## EXCERPTED PASSAGE
S. aureus biofilms kill dermal cells.

Histopathological examination of 1-, 4-, and 7-day uninfected explants showed mild changes in cell and nuclear morphology in the more metabolically active cells. These changes included mild vacuolation of myofibers in the tunica muscularis of arterioles, pyknosis and nuclear fragmentation of endothelial cells, and occasional small clusters of perivascular lymphocytes. In S. aureus-infected explants, the dermal architecture was diffusely intact; however, nearly all cells were hypereosinophilic. Nuclei were nearly completely absent, indicating widespread cell death (Fig. 4). There was no difference in cytotoxicity between 4- and 7-day biofilm-infected explants.

FIG 4.

Histopathological changes in 4-day S. aureus-infected dermal explants. (a) Uninfected explant; (b) S. aureus-infected explant. The arrow in panel a points to a fibroblast nucleus; no equivalent nucleus was present with infected dermal explant. An arrowhead highlights cellular detail in blood vessels in panel a, whereas the basophilic stippling associated with the vascular bundles in panel b appears to be nuclear debris. The double arrowheads in panel b point to biofilm on the explant surface.

S. aureus biofilms deplete oxygen in dermal tissue.

## THE TASK
Translate this sentence from the passage on S. aureus biofilms into Spanish: "There was no difference in cytotoxicity between 4- and 7-day biofilm-infected explants."

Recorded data
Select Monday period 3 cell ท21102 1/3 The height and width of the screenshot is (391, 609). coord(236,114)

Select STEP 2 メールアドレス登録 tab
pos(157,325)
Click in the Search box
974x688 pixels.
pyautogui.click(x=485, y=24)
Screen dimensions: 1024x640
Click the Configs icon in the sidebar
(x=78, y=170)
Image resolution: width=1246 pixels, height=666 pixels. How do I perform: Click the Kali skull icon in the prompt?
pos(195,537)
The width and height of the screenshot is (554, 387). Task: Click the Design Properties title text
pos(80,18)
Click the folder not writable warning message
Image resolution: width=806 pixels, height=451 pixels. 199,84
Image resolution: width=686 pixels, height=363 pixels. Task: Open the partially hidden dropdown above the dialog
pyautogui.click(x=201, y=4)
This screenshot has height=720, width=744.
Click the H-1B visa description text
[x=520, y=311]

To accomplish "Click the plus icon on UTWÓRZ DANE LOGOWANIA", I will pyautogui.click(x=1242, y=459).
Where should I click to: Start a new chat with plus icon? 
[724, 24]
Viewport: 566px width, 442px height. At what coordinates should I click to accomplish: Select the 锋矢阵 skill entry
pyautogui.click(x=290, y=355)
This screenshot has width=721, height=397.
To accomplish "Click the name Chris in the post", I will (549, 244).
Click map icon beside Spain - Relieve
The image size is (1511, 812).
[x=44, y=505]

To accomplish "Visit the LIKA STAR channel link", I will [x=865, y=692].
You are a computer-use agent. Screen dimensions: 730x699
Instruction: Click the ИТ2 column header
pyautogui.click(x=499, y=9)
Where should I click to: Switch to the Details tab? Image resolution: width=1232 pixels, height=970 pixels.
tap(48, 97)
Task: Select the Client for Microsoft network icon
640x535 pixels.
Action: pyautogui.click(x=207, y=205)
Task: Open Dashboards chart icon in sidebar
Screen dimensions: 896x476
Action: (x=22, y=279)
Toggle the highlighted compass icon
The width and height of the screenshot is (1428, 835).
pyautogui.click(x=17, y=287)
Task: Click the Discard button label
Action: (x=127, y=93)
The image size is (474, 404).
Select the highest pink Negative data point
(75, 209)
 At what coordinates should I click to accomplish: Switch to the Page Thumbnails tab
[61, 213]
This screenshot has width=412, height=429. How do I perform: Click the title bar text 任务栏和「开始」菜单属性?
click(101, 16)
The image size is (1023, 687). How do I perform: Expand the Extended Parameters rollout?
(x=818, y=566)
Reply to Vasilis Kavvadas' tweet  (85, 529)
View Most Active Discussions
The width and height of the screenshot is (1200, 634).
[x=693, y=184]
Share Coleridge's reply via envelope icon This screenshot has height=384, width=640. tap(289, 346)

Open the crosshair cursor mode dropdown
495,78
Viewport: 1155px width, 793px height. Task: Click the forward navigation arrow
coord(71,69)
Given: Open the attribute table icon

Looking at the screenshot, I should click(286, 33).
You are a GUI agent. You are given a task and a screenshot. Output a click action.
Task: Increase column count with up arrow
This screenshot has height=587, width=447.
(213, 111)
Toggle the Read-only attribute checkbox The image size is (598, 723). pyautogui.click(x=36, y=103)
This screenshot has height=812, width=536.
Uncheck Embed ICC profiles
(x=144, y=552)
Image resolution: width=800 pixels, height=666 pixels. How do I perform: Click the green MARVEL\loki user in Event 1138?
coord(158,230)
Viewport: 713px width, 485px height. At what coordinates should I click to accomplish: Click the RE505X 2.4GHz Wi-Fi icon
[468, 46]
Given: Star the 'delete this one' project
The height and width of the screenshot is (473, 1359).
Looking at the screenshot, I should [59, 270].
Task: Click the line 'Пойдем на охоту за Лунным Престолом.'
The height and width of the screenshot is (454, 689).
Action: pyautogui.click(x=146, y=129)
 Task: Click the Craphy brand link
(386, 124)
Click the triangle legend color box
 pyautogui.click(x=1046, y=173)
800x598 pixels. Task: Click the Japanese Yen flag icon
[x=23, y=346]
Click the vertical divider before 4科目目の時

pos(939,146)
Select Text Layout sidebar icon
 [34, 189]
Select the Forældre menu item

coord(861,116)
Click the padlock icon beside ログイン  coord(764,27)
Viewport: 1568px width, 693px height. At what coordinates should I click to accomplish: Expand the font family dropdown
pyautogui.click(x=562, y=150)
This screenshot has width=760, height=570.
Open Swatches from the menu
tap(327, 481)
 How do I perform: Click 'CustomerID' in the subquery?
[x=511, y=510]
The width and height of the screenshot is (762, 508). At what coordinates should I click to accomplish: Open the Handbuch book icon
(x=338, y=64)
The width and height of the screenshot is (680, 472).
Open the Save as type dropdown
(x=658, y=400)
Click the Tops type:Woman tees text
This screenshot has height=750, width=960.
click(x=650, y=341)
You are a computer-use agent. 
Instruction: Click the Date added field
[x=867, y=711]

## PROBLEM SOLUTION
No hubo diferencia en la citotoxicidad entre los explantes infectados con biopelícula de 4 y 7 días.